Beware! Personal copies of games and movies are illegal

@Kosmic, I'm 28, and that is a horrible picture :(

But your right, it is hard to reconcile the fact that once you purchase something, you should in fairness be able to use it on any device you like. If you look at the licencing agreements for some online music for example, it would be considered pirating for converting it's format. Which is totally insane.

My condolences :D I hate pics of myself on the net and try avoid them where possible. On topic, I think the laws should rather be updated for modern media and climes, also the punishment seems ludicrous when compared to similar "priced" crimes ( breaking and entering etc. ) Cost of the item is certainly fair but the other figures and jail time seem to indicate a legal system that is out of touch with the people it's supposed to protect.
 
So what are they saying that we didn't know already?

The tl;dr version:
- Downloading is fine, but the copyright owner may claim damages and have you pay the original price of the item.

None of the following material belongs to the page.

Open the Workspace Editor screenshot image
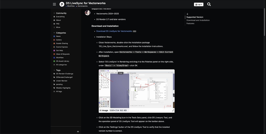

Good luck spending a few thousand R to track one person down, only to have them pay R250 for the rip of the bluray that they downloaded.
- Uploading is the same as distributing, and is therefore an offence.
- You're not allowed to make a copy of media that you own. This is an ancient law that has been around since the days of the VCR, but it's never stopped anyone before.
 
Ah MyBB. The place filled with people that have the attitude of "If they won't let me buy it, I'll just take it. How cool am I!"

It's not really an issue of coolness, just practicality. I no longer own anything with an optical drive, and the local outlets don't even bother to stock half the stuff I want anyway. It seems really silly to have to go to a shop to buy a song etched on to a piece of plastic, when I could download it in under minute (happily for a fee if I was allowed to pay for it). I'd love to have a Netflix subscription or legitimately buy music on iTunes but I can't because, apparently, the local agencies for the media content companies have some sort of ongoing difficulty in allowing this, while it seems pretty straightforward for the rest of the planet.
 
But your right, it is hard to reconcile the fact that once you purchase something, you should in fairness be able to use it on any device you like. If you look at the licencing agreements for some online music for example, it would be considered pirating for converting it's format. Which is totally insane.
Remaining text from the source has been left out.